If voters within the proposed city limits of Eagle’s Landing approve the referendum, the new municipality will be created from about 50% of the land that now lies in Stockbridge. A small portion would be annexed from unincorporated Henry County.

State laws allowing for Stockbridge’s de-annexation and Eagle’s Landing’s referendum “are unprecedented in Georgia because they fail to make any apportionment of Stockbridge’s underlying debt and related contractual obligations to the new city of Eagle’s Landing,” said Capital One’s complaint, filed in the U.S. District Court for the Northern District of Georgia.

Approval of the referendum would violate the contracts clauses of the U.S. and Georgia constitutions, resulting in a “substantial impairment” and loss of Capital One’s contractual rights and the benefit-of-the-bargain it relied on when purchasing Stockbridge’s bonds, the suit said.

On May 8, Gov. Nathan Deal approved Senate Bill 262, amending Stockbridge’s boundaries without the city’s consent, and SB 263 setting the stage for November’s referendum on whether to authorize creation of the new city of Eagle’s Landing.

“That unprecedented act guts the city of Stockbridge,” Balch & Bingham attorney Christopher Anulewicz said at a press conference Tuesday, announcing that the city had filed a four-count federal lawsuit in U.S. District Court.

The new law “financially impairs the city of Stockbridge, all to make a country club a city,” he said.

Only residents in the proposed new city limits will vote in the referendum.

Stockbridge is home to about 29,000 residents, according to the 2017 estimate of the U.S. Census Bureau.

Two of the four counts in Stockbridge’s complaint allege violations of the Voting Rights Act and racial gerrymandering in violation of the Equal Protection Clause of the 14th amendment.

Currently, 53.37% of the voters in Stockbridge are African-American and 32.5% are white, the complaint said. If de-annexation occurs, 43.98% of voters in Eagle’s Landing will be African-American and 42.81% will be white.

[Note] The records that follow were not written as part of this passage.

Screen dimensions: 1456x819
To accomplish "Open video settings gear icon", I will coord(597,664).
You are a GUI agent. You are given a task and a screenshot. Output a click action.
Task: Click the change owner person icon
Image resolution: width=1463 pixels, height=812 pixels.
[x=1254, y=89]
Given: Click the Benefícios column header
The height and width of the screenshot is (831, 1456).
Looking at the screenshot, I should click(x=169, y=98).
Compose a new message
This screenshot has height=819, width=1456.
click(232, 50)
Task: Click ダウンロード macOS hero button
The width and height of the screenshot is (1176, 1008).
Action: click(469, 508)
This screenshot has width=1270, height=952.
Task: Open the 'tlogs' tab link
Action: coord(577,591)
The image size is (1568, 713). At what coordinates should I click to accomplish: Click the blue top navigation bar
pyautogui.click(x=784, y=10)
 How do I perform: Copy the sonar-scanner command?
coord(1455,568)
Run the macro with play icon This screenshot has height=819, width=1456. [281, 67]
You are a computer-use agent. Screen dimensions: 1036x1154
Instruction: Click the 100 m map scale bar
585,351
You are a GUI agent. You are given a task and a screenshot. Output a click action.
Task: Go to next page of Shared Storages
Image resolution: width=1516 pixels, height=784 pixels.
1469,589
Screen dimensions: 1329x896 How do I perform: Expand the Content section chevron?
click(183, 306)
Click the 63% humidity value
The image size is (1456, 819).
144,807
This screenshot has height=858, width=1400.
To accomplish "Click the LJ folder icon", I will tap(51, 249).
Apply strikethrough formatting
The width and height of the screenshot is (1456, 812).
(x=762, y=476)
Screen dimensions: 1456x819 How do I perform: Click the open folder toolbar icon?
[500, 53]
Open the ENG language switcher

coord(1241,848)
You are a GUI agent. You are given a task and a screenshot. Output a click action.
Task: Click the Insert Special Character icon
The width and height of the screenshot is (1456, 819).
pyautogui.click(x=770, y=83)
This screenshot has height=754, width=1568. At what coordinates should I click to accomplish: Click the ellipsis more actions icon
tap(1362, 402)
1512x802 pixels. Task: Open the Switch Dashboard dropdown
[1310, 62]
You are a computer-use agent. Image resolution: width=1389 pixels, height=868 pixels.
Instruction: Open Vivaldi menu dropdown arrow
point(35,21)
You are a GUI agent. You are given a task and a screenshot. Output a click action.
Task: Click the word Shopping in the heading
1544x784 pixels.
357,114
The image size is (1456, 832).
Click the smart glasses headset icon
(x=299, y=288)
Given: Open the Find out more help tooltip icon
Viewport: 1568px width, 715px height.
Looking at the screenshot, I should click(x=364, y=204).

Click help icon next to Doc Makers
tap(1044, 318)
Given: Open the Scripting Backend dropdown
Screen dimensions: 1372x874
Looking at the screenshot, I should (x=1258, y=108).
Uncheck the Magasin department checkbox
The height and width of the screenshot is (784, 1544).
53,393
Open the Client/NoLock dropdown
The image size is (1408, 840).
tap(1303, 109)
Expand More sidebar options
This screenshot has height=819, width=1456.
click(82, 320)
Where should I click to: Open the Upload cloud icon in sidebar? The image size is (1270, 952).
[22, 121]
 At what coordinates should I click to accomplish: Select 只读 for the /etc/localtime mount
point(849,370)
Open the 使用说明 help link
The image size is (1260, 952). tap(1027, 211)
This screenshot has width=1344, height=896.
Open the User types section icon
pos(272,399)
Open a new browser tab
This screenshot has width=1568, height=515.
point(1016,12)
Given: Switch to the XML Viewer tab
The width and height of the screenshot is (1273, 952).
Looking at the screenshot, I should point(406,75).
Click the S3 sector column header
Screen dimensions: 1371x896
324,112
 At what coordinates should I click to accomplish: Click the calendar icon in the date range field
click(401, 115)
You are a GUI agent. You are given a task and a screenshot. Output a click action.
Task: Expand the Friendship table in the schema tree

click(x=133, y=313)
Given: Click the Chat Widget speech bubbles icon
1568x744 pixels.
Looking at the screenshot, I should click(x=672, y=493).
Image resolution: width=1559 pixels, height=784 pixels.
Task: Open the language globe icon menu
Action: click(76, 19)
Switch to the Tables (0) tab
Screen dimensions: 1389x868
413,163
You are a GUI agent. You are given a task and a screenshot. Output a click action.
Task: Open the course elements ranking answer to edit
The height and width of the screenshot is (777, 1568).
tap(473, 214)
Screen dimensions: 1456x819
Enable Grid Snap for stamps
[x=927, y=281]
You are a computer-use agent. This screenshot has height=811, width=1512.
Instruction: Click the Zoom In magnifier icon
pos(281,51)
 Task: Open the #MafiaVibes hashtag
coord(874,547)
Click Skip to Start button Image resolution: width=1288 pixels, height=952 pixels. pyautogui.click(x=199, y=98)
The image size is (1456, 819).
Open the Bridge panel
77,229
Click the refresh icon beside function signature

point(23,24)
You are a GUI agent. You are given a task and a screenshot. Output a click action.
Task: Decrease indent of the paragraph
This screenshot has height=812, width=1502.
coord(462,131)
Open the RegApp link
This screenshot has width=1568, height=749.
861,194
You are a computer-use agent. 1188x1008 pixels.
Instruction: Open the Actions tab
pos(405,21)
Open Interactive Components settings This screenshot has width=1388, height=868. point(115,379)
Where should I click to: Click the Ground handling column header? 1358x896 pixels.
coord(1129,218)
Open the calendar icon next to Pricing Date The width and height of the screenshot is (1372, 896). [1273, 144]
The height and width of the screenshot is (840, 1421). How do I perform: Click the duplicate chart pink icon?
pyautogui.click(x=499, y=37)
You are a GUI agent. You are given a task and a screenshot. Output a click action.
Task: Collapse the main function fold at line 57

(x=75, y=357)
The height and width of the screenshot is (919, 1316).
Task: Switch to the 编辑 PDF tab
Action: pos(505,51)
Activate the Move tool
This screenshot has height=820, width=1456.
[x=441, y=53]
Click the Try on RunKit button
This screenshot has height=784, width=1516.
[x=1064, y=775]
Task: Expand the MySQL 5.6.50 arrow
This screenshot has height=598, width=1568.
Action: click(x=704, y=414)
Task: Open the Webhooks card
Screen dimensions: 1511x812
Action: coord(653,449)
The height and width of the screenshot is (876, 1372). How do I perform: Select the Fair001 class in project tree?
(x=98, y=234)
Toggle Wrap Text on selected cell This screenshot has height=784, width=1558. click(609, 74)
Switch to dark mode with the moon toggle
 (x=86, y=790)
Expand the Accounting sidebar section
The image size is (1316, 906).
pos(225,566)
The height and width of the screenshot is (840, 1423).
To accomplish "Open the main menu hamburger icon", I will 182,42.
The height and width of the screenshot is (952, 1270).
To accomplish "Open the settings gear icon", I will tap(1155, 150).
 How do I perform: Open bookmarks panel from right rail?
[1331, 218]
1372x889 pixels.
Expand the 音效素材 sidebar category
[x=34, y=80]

The African-American voters who would be shifted into the new city will have their voting strength reduced by 10% while the voting strength of white residents from Stockbridge shifted into Eagle’s Landing will increase by 10%.

“The result will be the reduction in the ability of African-American and other minority voters who are moved out of the city of Stockbridge and into the proposed city of Eagle’s Landing to elect representatives of their choice,” the suit said.

A third count in the 23-page lawsuit deals with Stockbridge’s bonds, and difficulties the city will face paying debt service if de-annexation occurs and the city loses 48% of its residential property value and 54% of its commercial property value.

Stockbridge, which hasn’t levied a property tax in more than 30 years, would see its annual gross revenues drop to about $4.8 million from more than $9 million, according to the complaint. It contends that Eagle’s Landing would benefit from bond-financed assets, even though the proposed city won’t be required to contribute toward debt service.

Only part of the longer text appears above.